In London, the FTSE 100 Index ended the day more than 2% up at 5,815 despite the Bank of England, as had been widely expected, making no further policy shifts at the latest meeting of its monetary policy committee.

Andrew Bailey still
Image: Andrew Bailey took over as governor of the Bank of England on 16 March

In addition to the earlier rate cuts, it has already also boosted its bond-buying programme by £200bn, in a baptism of fire for new governor, Andrew Bailey.

It said on Thursday that it stood ready to expand its purchases of UK government and corporate bonds should it be deemed necessary.

A summary of the meeting said: "The spread of the disease and the measures that are likely to be needed to contain it have evolved significantly.

"The economic consequences of these developments are becoming more apparent and a very sharp reduction in activity is likely.

"Given the severity of that disruption, there is a risk of longer-term damage to the economy, especially if there are business failures on a large scale or significant increases in unemployment."

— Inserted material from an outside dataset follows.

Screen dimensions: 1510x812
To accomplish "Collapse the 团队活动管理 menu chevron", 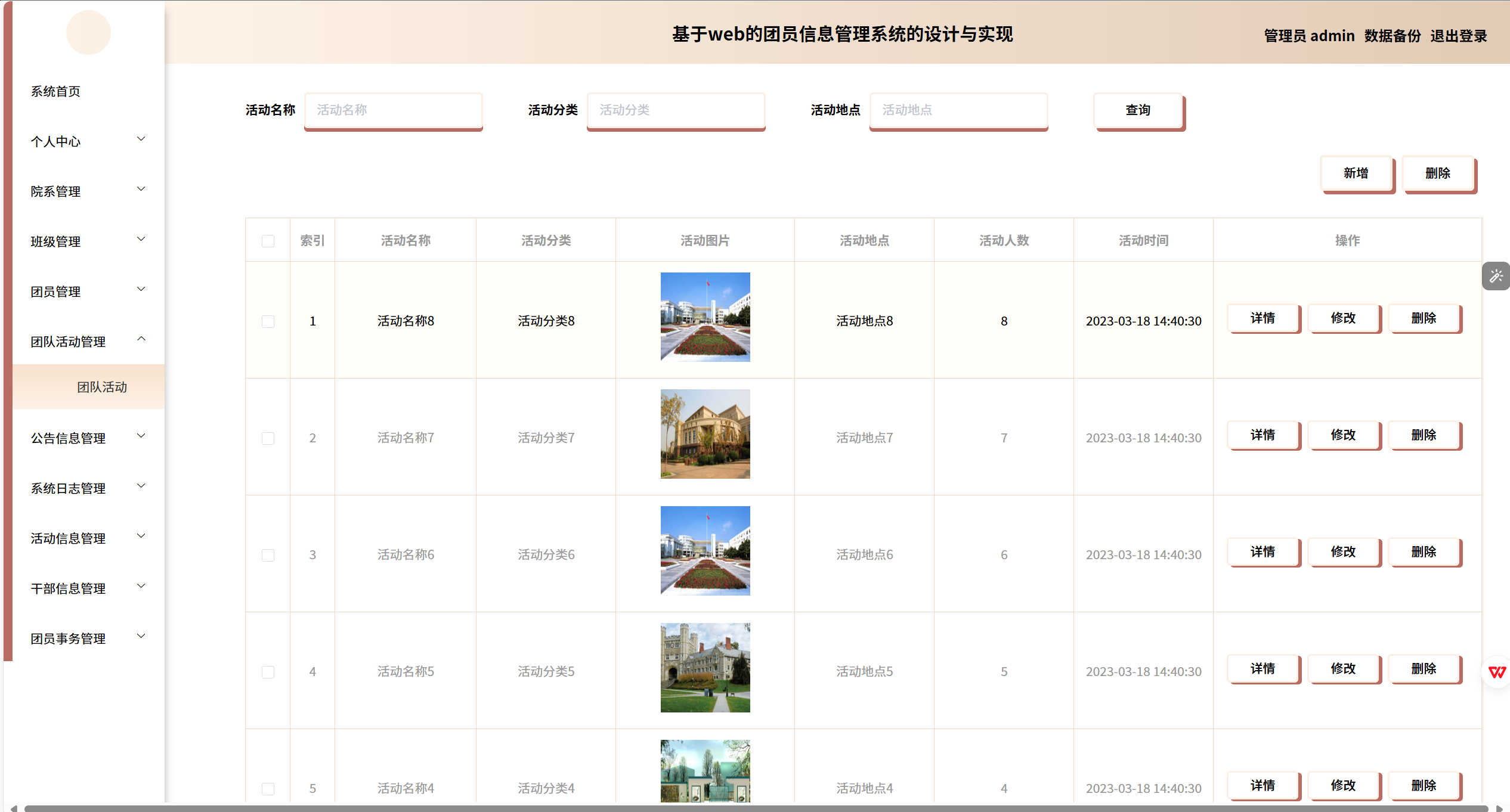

Intu also owns Lakeside shopping centre in Thurrock, Essex
Image: Intu also owns Manchester's Trafford Centre

Of UK companies reporting new coronavirus updates:

  • Intu Properties, the owner of shopping centres including Lakeside in Essex, confirmed a story by Sky News when it reported that 71% of its rental income that was due to be paid by tenants on 25 March, had been withheld.
  • London office and UK retail site owner British Land said it was supporting its store tenants, such as those in its Meadowhall centre in Sheffield, with rent deferrals totalling £40m. The group suspended future dividend payments and construction work at its key London development sites.
  • Topps Tiles, the specialist tiling retailer, said it was trading online only - reporting a 3.1% fall in like-for-like sales in the 12 weeks to 21 March. It withdrew financial guidance for the full year.
  • Lloyd's of London, the insurance market, said it was in a "strong position to respond to the impacts of COVID-19" with net resources in 2019 topping £39bn and a return to profit for the year, hitting £2.5bn.
  • Dixons Carphone, which recently announced the permanent closure of its Carphone Warehouse stores in a move unrelated to the crisis, said demand for working from home technology had lifted online sales in electrical goods by 23% in the past three weeks.

In a separate development, regulators said listed companies would be given an additional two months from the end of their financial years to publish their audited financial statements.

The Office for National Statistics also published retail sales data for February showing a flat performance.

Wet weather was blamed while there was also a delay to the shipment of popular goods from China as the country fought its battle against COVID-19.